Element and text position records
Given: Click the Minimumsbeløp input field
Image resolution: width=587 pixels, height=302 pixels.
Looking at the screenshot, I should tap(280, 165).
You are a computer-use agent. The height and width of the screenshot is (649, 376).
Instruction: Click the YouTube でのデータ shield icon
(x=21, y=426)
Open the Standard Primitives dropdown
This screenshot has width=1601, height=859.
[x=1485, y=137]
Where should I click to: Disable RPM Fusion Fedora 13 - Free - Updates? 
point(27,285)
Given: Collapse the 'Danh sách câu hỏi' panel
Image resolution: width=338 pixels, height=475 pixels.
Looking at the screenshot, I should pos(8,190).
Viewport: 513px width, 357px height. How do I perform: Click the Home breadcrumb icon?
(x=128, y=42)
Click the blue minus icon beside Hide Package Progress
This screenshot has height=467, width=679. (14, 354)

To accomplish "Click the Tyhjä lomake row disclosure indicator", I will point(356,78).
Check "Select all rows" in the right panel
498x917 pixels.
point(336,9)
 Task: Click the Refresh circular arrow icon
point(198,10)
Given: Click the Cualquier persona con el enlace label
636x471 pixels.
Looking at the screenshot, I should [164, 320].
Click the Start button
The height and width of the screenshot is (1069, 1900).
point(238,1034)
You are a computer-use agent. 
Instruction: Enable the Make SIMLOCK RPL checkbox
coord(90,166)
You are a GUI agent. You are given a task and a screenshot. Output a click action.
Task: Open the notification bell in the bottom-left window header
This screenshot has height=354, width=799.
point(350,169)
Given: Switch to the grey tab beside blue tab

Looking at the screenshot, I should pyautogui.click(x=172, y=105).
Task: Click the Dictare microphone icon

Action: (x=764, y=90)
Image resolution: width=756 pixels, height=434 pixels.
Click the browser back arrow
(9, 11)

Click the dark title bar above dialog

Goal of the exercise:
Express the records from their start through the line containing "point(27,285)" as a two-column CSV with the columns instruction and location, placing each request's text and its answer in one quoted field apiece, with line breaks replaced by spaces.

Written solution:
instruction,location
"Given: Click the Minimumsbeløp input field Image resolution: width=587 pixels, height=302 pixels.","Looking at the screenshot, I should tap(280, 165)."
"You are a computer-use agent. The height and width of the screenshot is (649, 376). Instruction: Click the YouTube でのデータ shield icon","(x=21, y=426)"
"Open the Standard Primitives dropdown This screenshot has width=1601, height=859.","[x=1485, y=137]"
"Where should I click to: Disable RPM Fusion Fedora 13 - Free - Updates?","point(27,285)"